(Saved entries)
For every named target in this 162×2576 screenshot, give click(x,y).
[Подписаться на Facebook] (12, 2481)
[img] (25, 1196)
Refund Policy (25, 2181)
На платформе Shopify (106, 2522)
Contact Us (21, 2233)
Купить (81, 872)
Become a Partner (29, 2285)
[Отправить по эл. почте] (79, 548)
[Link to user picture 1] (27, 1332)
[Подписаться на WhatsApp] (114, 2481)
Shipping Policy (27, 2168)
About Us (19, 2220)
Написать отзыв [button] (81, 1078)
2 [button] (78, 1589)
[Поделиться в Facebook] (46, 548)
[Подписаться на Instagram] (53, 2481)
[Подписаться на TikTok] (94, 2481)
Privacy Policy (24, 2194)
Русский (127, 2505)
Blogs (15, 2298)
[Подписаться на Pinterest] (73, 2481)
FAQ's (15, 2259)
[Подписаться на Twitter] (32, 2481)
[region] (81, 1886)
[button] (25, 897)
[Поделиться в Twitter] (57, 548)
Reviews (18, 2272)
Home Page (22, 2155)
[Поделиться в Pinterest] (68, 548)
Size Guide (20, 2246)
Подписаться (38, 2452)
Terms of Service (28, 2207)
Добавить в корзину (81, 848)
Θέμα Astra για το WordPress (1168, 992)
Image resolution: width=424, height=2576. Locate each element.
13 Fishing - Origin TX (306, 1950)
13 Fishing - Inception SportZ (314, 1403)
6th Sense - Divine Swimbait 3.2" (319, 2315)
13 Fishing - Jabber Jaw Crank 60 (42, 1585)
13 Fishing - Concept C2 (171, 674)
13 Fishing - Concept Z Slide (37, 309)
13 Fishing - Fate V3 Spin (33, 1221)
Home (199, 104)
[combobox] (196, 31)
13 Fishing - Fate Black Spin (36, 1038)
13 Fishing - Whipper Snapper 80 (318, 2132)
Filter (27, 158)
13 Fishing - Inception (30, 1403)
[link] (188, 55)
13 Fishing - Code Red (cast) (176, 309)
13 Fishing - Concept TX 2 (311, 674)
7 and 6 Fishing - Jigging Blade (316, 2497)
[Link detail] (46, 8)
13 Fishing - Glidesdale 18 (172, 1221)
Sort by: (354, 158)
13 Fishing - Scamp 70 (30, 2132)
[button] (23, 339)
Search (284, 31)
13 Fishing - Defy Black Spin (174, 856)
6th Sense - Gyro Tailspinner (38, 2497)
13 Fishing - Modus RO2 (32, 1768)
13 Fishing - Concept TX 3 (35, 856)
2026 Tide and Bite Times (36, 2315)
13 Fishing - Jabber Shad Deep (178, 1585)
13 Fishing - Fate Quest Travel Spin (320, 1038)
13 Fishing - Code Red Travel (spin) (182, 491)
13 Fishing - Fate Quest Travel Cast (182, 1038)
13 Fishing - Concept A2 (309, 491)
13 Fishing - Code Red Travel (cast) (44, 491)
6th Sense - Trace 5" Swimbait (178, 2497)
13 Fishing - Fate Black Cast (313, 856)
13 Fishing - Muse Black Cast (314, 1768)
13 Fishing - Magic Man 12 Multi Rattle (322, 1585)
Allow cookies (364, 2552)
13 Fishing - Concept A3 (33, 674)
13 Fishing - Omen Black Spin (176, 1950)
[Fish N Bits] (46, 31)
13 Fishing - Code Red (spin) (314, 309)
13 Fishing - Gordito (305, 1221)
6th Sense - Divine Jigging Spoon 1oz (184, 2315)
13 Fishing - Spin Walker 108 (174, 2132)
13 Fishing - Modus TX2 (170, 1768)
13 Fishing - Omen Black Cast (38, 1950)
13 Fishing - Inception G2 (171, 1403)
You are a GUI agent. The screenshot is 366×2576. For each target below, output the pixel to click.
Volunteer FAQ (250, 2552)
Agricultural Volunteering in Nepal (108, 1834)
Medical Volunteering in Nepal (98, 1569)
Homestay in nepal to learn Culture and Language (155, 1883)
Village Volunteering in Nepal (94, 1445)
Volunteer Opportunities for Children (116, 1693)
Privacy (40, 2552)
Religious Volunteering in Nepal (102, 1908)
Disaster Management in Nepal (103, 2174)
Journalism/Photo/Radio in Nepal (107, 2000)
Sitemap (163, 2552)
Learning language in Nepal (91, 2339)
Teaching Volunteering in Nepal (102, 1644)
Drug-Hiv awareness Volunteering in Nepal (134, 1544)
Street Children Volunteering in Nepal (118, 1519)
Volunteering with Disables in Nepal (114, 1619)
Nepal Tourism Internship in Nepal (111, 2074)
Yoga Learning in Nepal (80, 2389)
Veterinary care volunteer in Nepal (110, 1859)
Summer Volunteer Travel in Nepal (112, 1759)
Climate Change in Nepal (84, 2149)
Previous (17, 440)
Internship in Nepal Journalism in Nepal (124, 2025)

- **Task item**:
Transcribe the records above exactly, beginning at the line that contains "[Подписаться на Instagram] (53, 2481)" and ending with the line that contains "2026 Tide and Bite Times (36, 2315)", both included, and nothing else.

- **Written answer**:
[Подписаться на Instagram] (53, 2481)
[Подписаться на TikTok] (94, 2481)
Privacy Policy (24, 2194)
Русский (127, 2505)
Blogs (15, 2298)
[Подписаться на Pinterest] (73, 2481)
FAQ's (15, 2259)
[Подписаться на Twitter] (32, 2481)
[region] (81, 1886)
[button] (25, 897)
[Поделиться в Twitter] (57, 548)
Reviews (18, 2272)
Home Page (22, 2155)
[Поделиться в Pinterest] (68, 548)
Size Guide (20, 2246)
Подписаться (38, 2452)
Terms of Service (28, 2207)
Добавить в корзину (81, 848)
Θέμα Astra για το WordPress (1168, 992)
Image resolution: width=424, height=2576. Locate each element.
13 Fishing - Origin TX (306, 1950)
13 Fishing - Inception SportZ (314, 1403)
6th Sense - Divine Swimbait 3.2" (319, 2315)
13 Fishing - Jabber Jaw Crank 60 (42, 1585)
13 Fishing - Concept C2 (171, 674)
13 Fishing - Concept Z Slide (37, 309)
13 Fishing - Fate V3 Spin (33, 1221)
Home (199, 104)
[combobox] (196, 31)
13 Fishing - Fate Black Spin (36, 1038)
13 Fishing - Whipper Snapper 80 (318, 2132)
Filter (27, 158)
13 Fishing - Inception (30, 1403)
[link] (188, 55)
13 Fishing - Code Red (cast) (176, 309)
13 Fishing - Concept TX 2 (311, 674)
7 and 6 Fishing - Jigging Blade (316, 2497)
[Link detail] (46, 8)
13 Fishing - Glidesdale 18 (172, 1221)
Sort by: (354, 158)
13 Fishing - Scamp 70 (30, 2132)
[button] (23, 339)
Search (284, 31)
13 Fishing - Defy Black Spin (174, 856)
6th Sense - Gyro Tailspinner (38, 2497)
13 Fishing - Modus RO2 (32, 1768)
13 Fishing - Concept TX 3 (35, 856)
2026 Tide and Bite Times (36, 2315)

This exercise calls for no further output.